Many homeowners are still hesitant about deciding which heating system they should install in their home in the future. Large cities, for example, have until mid-2026 to complete their heat planning. For the other municipalities in Germany, the deadline even ends in mid-2028. Until then, the scope for action for homeowners is limited. Only when parts of a community, a municipality or a city cannot be connected to the district or local heating network is the heat pump one of the few heating alternatives.

Owners and homeowner associations who already own a house or apartment with gas heating must act now. According to the “Owned Housing” association, around four million people are affected. The focus is on a so-called inventory. “Welt Online” first reported on the requirement.

Floor heating usually consists of individual radiators or heating devices that are installed in the respective residential units or rooms. These units can run on various energy sources including gas, oil, electricity or renewable energy such as solar thermal.

Owners with floor heating must take action. To do this, information about the type, age, operating condition and nominal heat output of the system must be obtained from the district chimney sweep by December 31, 2024. The chimney sweep must submit the information to the homeowners’ association within six months. This is provided for in paragraph 71n paragraphs 1 and 2 of the Building Energy Act.

On top of that. The owners must record all information about the condition of the heating system, the number of radiators, the route of the pipes and what changes have been made to the heating system. This includes, for example, repairs and spare parts that contribute to increasing efficiency. This data must also be available by the end of the year and communicated to the community by June 2025.

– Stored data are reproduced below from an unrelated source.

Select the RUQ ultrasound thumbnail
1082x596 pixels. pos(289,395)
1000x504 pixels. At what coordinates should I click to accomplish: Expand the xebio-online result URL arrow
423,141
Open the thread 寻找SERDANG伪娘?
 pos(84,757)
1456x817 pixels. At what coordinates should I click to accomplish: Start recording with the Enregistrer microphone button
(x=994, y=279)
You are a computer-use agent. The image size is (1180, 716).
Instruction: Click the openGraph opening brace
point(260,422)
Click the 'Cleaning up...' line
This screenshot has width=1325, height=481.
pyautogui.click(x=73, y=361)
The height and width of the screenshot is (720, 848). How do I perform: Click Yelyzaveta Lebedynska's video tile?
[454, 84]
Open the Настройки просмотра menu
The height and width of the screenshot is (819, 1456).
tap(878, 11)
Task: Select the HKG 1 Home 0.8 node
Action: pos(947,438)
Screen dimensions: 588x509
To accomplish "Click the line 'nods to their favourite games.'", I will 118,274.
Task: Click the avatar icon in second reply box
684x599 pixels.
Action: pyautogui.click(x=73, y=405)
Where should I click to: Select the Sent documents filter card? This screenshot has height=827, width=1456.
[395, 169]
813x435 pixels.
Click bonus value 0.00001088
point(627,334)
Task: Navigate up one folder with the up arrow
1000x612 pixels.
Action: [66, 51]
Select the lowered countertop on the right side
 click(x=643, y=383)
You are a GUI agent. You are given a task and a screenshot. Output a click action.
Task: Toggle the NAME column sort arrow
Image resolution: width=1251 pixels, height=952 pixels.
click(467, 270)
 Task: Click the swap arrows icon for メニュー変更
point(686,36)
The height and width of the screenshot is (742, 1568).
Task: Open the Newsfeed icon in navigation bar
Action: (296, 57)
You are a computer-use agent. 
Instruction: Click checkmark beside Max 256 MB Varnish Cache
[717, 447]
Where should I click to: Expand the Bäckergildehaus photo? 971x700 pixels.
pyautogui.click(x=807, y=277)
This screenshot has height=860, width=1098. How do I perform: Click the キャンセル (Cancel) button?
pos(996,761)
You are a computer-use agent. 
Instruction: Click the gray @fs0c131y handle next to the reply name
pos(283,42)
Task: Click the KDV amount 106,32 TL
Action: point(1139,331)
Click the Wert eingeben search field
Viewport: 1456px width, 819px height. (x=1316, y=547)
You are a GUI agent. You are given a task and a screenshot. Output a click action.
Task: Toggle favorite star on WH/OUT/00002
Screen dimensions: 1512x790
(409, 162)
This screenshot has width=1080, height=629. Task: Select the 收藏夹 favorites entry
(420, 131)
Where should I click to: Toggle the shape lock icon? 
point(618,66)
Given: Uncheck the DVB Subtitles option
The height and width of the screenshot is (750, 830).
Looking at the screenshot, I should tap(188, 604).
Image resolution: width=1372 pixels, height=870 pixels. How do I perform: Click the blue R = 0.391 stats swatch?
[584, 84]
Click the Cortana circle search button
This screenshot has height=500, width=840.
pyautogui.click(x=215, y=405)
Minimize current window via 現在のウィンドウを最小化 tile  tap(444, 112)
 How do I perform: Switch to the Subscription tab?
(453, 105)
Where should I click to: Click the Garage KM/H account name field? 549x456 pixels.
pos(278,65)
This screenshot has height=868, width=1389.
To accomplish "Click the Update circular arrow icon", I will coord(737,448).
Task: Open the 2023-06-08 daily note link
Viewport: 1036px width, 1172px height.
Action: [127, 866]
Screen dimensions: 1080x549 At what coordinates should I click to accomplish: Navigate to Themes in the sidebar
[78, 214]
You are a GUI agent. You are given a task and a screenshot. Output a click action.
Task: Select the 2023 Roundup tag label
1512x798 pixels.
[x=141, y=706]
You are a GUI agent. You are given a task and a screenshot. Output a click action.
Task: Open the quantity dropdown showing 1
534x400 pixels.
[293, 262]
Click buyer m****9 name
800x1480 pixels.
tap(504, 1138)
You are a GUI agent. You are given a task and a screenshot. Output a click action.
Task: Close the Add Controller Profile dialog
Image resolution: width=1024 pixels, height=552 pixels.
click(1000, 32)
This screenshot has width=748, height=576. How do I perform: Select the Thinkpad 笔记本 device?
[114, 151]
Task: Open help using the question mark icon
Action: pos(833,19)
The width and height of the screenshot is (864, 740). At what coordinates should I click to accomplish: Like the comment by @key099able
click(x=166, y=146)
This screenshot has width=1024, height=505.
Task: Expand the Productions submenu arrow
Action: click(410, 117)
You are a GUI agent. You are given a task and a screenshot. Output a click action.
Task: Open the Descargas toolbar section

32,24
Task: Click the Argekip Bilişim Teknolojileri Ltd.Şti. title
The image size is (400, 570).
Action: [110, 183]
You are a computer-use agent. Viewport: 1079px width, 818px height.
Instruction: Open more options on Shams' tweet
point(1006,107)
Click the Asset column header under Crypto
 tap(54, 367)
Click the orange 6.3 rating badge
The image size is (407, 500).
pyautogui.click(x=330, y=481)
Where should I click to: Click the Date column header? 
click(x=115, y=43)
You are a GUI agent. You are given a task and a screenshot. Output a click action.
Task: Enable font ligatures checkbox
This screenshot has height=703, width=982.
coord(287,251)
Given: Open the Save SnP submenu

FOCUS online advises: In order to keep the administrative effort manageable, the homeowners’ associations should create forms in advance to query the information in a targeted and uniform manner. You should set this point on the date of the next owners’ meeting. The information must be available consistently in text form. This can also be done in electronic form.

The inventory must be completed and processed by September 2025. “Since this must be started by December 31, 2024 at the latest, apartment owners with floor heating systems should ask their administration to put the procedure on the agenda of their next owners’ meeting,” advises WiE legal officer Michael Nack in an interview with “Welt Online”.

Why the bureaucratic effort? Using the information collected, homeowners should know exactly what to do if their gas heater breaks. The owners and the owners’ association need the documents in order to decide on the future of the heating system. The following also applies: If a floor is converted to gas heating, an owners’ meeting must be called immediately.

The municipality’s heat planning then applies as the deadline.

For example, if the gas floor heating fails before mid-2026 or mid-2028, it can be replaced with a new or used heater. The additional effort is therefore low.

If the gas floor heating fails after these deadlines, the homeowners’ association must present a concept within the next five years as to how it will ensure the heat supply. The data from the inventory should help. This heating concept must then be solved via central heating within the next eight years. Either with a connection to the heating network or via a heating system that can be operated with 65 percent renewable energy.